== Brief a ==
Decide whether each statement below agrees with the text on the Coca-Cola Foundation Professorship, answering yes or no and quoting the deciding words: (i) Monteiro is a professor in the H. Milton Stewart School of Industrial and Systems Engineering; (ii) the professorship was established to help the school attract and retain eminent teacher-scholars; (iii) Monteiro says the appointment will let him fund new laboratory buildings.

Renato D.C. Monteiro, professor in the H. Milton Stewart School of Industrial and Systems Engineering (ISyE) has been appointed to a Coca-Cola Foundation Professorship. The Coca-Cola Foundation Professorship was established to enhance the Stewart School’s ability to attract and retain eminent teacher-scholars to this position of academic leadership. 

“I am very thankful to the Stewart School and to the Institute for appointing me to a Coca-Cola Foundation Professorship,” said Monteiro. “This appointment will enable me to further support student research assistants, travel, equipment, and interaction with industry and research community leaders in my area. It will also have a strong impact in the continued success of my academic career, and I feel deeply honored by it.”

Dataset rows:
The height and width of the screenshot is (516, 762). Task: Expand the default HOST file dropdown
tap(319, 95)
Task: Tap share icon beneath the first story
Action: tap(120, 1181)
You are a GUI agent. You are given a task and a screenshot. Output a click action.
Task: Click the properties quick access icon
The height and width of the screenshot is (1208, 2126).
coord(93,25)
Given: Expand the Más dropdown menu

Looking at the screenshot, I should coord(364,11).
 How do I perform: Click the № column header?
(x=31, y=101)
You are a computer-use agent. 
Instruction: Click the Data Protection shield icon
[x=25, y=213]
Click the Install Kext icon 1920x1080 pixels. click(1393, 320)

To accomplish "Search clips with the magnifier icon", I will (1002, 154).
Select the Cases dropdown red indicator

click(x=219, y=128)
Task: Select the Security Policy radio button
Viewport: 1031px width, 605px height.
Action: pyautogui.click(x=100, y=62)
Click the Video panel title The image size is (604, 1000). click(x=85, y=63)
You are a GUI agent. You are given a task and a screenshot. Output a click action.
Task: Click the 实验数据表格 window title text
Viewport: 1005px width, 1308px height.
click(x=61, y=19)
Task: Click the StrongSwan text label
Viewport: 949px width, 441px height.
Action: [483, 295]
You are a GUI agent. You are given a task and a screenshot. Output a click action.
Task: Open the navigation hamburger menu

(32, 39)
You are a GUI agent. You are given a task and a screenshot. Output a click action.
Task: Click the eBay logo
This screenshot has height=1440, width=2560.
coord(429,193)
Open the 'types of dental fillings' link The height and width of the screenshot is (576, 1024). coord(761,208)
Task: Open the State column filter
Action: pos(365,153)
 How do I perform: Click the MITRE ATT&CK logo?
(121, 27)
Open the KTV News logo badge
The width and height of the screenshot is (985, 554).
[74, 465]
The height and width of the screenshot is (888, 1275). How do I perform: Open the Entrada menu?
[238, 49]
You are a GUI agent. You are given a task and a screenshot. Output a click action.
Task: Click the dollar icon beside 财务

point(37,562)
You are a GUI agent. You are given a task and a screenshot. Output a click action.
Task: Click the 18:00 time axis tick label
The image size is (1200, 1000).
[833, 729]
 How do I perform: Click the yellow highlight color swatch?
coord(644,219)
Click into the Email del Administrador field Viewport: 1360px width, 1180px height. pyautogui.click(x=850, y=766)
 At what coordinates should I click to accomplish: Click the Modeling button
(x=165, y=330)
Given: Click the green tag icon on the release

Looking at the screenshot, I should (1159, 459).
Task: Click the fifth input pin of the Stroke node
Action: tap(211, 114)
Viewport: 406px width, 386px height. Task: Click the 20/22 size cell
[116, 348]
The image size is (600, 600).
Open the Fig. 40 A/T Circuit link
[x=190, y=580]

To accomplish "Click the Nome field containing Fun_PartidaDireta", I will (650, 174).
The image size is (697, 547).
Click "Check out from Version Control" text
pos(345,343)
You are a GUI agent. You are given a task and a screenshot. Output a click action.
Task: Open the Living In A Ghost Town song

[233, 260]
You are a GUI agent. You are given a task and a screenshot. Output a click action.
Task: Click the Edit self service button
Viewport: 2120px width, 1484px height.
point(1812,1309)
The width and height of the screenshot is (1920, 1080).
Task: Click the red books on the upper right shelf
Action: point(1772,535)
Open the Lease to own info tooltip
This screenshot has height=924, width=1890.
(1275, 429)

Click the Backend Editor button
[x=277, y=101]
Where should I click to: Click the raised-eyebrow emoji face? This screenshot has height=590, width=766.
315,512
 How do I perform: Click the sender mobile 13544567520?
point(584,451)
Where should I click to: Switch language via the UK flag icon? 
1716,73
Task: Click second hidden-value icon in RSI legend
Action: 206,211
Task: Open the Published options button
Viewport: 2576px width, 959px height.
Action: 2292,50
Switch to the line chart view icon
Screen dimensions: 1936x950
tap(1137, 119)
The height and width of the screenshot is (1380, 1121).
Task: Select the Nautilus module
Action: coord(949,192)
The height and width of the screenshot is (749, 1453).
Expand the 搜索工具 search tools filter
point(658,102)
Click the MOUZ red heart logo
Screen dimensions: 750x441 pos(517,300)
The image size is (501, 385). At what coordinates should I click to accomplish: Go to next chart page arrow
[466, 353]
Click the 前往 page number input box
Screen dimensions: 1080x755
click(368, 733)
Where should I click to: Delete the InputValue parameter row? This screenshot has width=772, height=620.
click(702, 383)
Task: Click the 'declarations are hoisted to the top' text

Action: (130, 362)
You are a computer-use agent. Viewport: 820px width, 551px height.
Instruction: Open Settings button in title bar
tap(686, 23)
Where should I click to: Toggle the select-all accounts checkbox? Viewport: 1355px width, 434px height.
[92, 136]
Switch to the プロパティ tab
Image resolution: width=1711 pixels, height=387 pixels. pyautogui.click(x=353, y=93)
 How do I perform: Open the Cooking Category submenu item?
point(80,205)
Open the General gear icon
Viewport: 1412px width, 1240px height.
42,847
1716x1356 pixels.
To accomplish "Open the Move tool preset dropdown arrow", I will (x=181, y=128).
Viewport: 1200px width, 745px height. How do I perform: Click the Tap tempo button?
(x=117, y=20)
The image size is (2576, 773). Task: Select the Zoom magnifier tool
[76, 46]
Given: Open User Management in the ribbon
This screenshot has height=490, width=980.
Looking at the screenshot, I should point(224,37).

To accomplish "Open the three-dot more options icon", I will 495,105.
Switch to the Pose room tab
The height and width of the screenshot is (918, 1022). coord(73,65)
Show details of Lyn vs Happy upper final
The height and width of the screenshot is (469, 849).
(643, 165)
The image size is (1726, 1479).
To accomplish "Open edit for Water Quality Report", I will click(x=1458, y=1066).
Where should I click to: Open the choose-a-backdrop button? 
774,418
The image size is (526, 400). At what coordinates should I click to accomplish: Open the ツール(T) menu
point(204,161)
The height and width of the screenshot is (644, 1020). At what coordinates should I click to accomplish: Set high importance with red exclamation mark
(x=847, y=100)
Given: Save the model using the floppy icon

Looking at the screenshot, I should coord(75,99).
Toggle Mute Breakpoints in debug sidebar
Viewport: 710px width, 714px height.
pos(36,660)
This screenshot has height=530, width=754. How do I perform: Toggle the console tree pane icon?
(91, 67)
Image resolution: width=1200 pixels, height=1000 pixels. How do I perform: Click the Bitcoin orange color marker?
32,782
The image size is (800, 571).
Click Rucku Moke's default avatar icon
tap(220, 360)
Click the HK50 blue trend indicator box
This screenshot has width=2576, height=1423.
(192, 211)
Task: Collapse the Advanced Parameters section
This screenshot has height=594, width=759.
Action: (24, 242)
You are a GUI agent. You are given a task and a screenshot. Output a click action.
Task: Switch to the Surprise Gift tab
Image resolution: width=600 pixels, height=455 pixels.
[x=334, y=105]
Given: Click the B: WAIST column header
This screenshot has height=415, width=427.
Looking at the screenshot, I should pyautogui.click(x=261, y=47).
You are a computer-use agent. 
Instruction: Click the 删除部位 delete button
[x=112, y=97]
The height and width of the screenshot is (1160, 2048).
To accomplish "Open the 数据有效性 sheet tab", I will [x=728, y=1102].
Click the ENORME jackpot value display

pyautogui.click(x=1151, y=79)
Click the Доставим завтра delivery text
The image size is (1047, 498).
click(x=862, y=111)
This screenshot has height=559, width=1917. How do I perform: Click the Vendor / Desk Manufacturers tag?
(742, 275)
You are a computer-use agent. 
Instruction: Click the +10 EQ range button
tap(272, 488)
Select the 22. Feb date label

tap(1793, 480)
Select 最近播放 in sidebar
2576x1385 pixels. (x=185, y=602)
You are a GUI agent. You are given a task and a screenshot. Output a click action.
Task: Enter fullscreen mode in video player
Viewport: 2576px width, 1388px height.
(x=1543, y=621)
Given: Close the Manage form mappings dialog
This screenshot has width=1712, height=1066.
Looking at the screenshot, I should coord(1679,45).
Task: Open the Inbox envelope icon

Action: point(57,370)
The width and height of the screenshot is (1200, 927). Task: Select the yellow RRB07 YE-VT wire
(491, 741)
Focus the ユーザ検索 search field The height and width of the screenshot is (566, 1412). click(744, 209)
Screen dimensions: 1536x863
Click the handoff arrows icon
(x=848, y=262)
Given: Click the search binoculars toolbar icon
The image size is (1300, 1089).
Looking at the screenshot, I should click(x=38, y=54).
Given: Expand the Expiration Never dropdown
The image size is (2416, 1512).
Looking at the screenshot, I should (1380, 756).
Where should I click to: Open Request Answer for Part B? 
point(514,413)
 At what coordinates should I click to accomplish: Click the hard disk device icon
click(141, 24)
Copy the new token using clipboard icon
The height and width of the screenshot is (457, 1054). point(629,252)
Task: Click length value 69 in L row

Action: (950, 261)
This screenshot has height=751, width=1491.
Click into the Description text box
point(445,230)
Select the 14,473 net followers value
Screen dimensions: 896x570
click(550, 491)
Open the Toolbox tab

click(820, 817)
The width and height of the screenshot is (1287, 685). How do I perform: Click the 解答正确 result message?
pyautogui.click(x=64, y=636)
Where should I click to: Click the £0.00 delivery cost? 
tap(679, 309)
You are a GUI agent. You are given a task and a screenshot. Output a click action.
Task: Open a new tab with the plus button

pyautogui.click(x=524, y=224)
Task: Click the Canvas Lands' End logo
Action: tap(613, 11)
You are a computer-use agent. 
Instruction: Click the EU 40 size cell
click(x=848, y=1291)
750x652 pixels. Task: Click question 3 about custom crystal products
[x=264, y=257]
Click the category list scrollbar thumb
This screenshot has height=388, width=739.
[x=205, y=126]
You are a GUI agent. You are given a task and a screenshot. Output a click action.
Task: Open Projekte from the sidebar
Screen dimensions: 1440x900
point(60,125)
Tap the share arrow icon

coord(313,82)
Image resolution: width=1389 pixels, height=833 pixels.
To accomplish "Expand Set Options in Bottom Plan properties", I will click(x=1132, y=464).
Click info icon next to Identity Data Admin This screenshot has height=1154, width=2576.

== Brief b ==
Filter the entries above down to the lines that contain the word "link", and copy each such line.

== Task response a ==
(i) Yes: "professor in the H. Milton Stewart School of Industrial and Systems Engineering (ISyE)"
(ii) Yes: "to attract and retain eminent teacher-scholars to this position of academic leadership"
(iii) No: "This appointment will enable me to further support student research assistants, travel, equipment, and interaction with industry and research community leaders in my area."

== Task response b ==
Open the 'types of dental fillings' link The height and width of the screenshot is (576, 1024). coord(761,208)
Open the Fig. 40 A/T Circuit link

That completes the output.